The image problems of leadership

In an Op/Ed piece in The New York Times called “Working and Women,” Frank Bruni adds his two cents about Hilary Rosen’s super gaffe about Ann Romney being a stay-at-home mom and never working.  There’s been a ton of commentary about this, mostly about how stay-at-home moms deserve more respect.  Bruni talks about his own stay-at-home mom, and I feel great love and respect for my stay-at-home mom, who ultimately needed to become a working mom because the family’s financial situation demanded it.

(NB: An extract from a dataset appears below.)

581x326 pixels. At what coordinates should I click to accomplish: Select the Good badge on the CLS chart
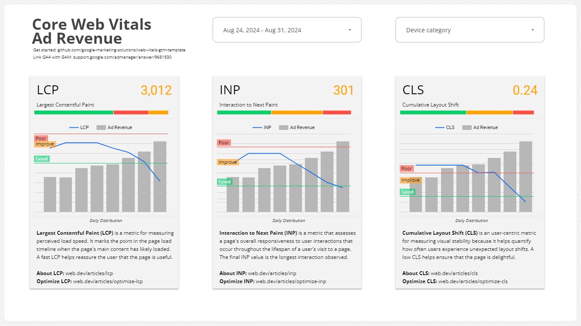pyautogui.click(x=407, y=192)

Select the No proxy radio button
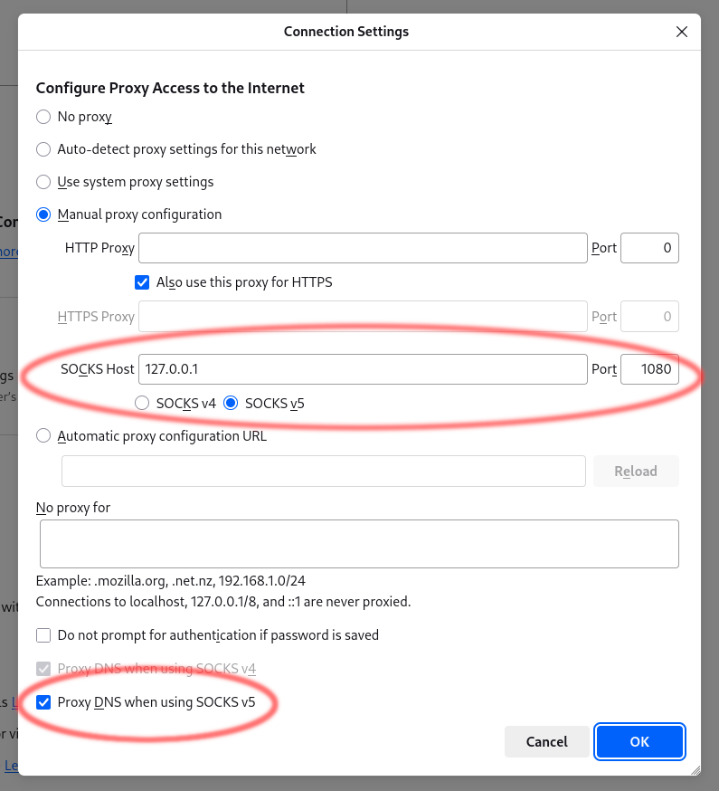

For me, this whole debacle comes down to something much more deeply rooted: class and socioeconomic status (SES).  Bruni acknowledges this in his op/ed, but he doesn’t spend enough time digging into the issue.  Let’s face it, Romney and Obama don’t have much clout with the middle class.  Both are hopelessly aloof when it comes to people outside of their privileged worlds, and they and their families are easy targets for anyone looking to paint them as inaccessible, misinformed, or out of touch.  The diversity of the “American experience” has intensified over the last century, but our leadership has not shifted as quickly.  Privileged men, and now some women, still make their way to the top of the food chain, while the “99%” largely feel stuck in the mire.  Whether that’s entirely true is difficult to tell, but a person’s perception is her/his reality, and that reality does not help either candidate’s relationship to the majority of the US population.  Hilary Rosen’s comments about Ann Romney also come from a liberal, educated viewpoint that places value on certain kinds of experiences and ways of being.  This is a problem, and Bruni scratches at that as well.

US elections have been and will continue to be unfortunate reminders for the majority of the American people that leadership comes from privilege.  The mythology of the American Dream tells us that upward social mobility is achievable in the American meritocracy, as long as we work hard enough.  Lately, that’s not been the case for a large majority of the electorate.  Fewer and fewer people believe the myth, and probably with good reason.  Until a leader comes along who really acknowledges that in an honest way, the image problems will continue and comments like Hilary Rosen’s will continue as well.